Search result: 5,335,096 search results all written in Dart on GitHub.
Search result: 45 search results containing the word basic written in BASIC. Depressing.

I think you need to be careful. I found 12,370 here: https://github.com/topics/dart
Dart-platform only has 5 : https://github.com/topics/dart-platform
For C# there are 8,669 : https://github.com/topics/c-sharp
But… DotNet gets 18,559, https://github.com/topics/dotnet

So by that metric, we should be porting DotNet. You can always bend the figures to support a pet project.

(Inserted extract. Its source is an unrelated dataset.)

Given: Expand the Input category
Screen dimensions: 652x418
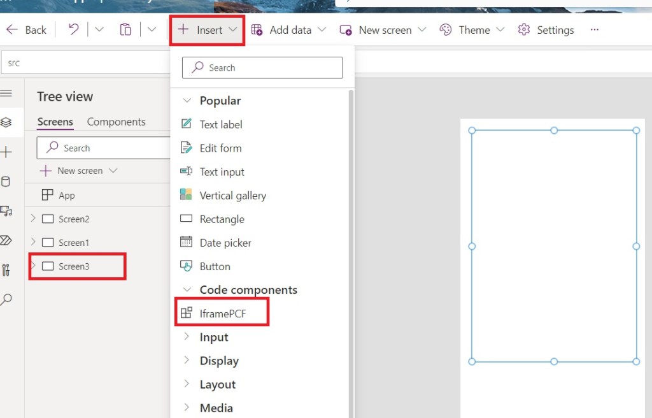Looking at the screenshot, I should [x=187, y=336].
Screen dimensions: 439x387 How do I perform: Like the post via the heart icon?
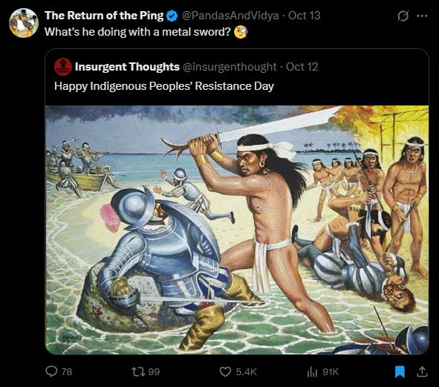[x=225, y=371]
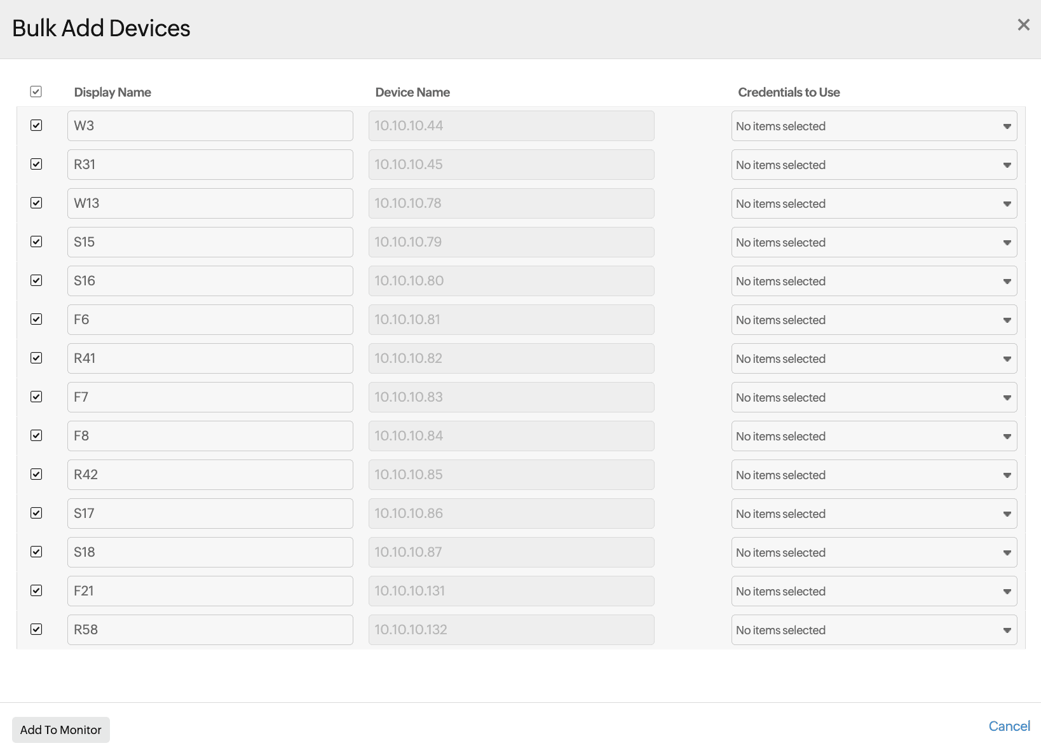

Flutter has 21,351… but when you break it down it has 18596 in Dart, the rest are all small (biggest is 361, but rest all lower than that.)

Basic has next to none, but that is mainly because BASIC is fragmented massively. VB or VB.Net have a LOT of hits for example.

The Topic links only have the tagged documents. I used the language:dart term and the language:BASIC term. Anyway, last I heard Xamarin didn’t use WinForms because it was closed source. I haven’t verified that but anyway, that’s a full compiler framework. The native code gen for Dart on Linux uses C++11 as a backend and compiles it with Clang.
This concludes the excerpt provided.